The Death at a Funeral remake should have died an early death
If Hollywood must persist in gutting pre-existing movies for new projects, why not be really radical? How about a musical Avatar, for instance?Hollywood's chronic creativity drought will be familiar to readers of these pages. An imperfect storm of youthful inexperience in the executive ranks, collective animus toward that which dares to be different, and risk-averse corporate ownership has all but swallowed up the original idea in Tinseltown. And there are few sorrier manifestations of this dearth of ideas than the remake.
Producers have taken a stab at pre-existing movies for decades and there have been successes – Scarface, The Thing and The Maltese Falcon, to name a few. But let's be under no illusion that by and large the remake business is a cynical money-making exercise.
It's not quite so bad when an acclaimed foreign language movie such as The Girl With the Dragon Tattoo or Let the Right One In gets the once-over, even though at first the news tends to elicit a groan. It's a real shame that few moviegoers are prepared to peer over their pillars of popcorn to read subtitles and sample another culture, so more power to those who would seek to transfer them to a broader audience.
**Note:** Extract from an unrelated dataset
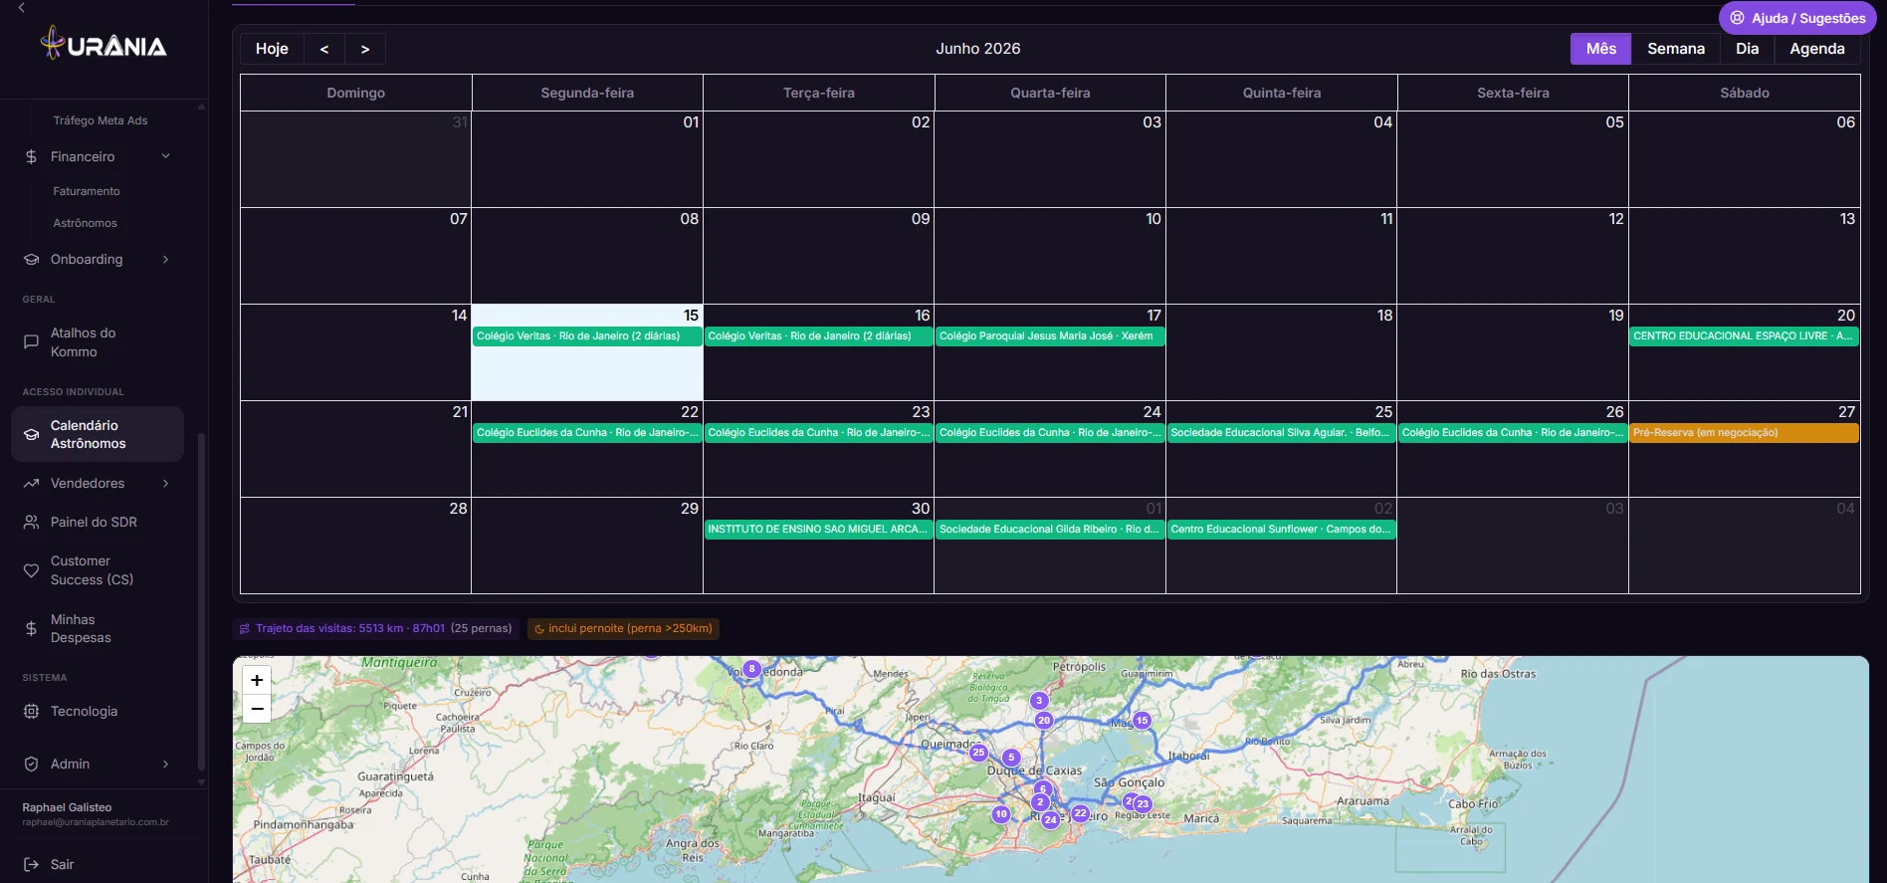Switch to Semana calendar view
Image resolution: width=1887 pixels, height=883 pixels.
pos(1676,49)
Besides, we'll always have the original.
But my patience invariably dissolves when someone assembles an English language remake of an English language original. And when the original opened less than three years ago, this smacks of laziness. Case in point: Death at a Funeral. The Chris Rock comedy opens on around 3,000 screens in the US this weekend, revisiting Frank Oz's blah 2007 movie about a shambolic family burial. Sony's genre label Screen Gems knows that Rock and the largely African-American cast could score with the corresponding demographic that missed out on the little-seen (in the US) original. Presumably this explains why they greenlit the remake in late 2008, barely 12 months after the first movie went on release in the US and the UK.
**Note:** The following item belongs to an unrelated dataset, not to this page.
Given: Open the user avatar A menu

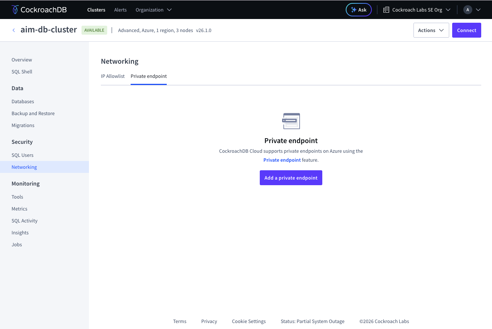Looking at the screenshot, I should coord(472,10).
I haven't seen the movie yet. I'm told it even has Peter Dinklage reprising his role as a dwarf who mysteriously turns up at the funeral – his character is said to be the same one as the original model. What's the point of any of this?
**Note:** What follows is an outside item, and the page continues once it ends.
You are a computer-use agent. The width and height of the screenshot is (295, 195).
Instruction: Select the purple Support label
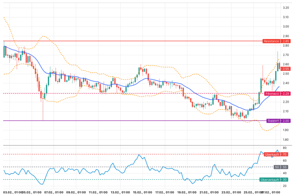(x=274, y=121)
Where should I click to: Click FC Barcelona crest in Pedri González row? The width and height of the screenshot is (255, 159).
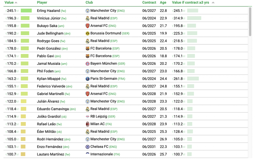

It's futile but nonetheless diverting to imagine that, if Hollywood's movers and shakers must persist with revisiting older movies, perhaps they might take that evolutionary step and truly radicalise the core ingredients of pre-existing movies. It might be fun for a (short) while; doomed, impossible to sustain the weight of its ambition, but fun. A stop-motion, musical rendering of Avatar, say, or a sci-fi retelling of Mary Poppins, or an ultra-violent anime take on Finding Nemo. But whatever happens, some movies must remain strictly off limits. It would be inconceivable to alter Pulp Fiction, Blade Runner, Memento, or Apocalypse Now … but that's what we said about all the others in the past.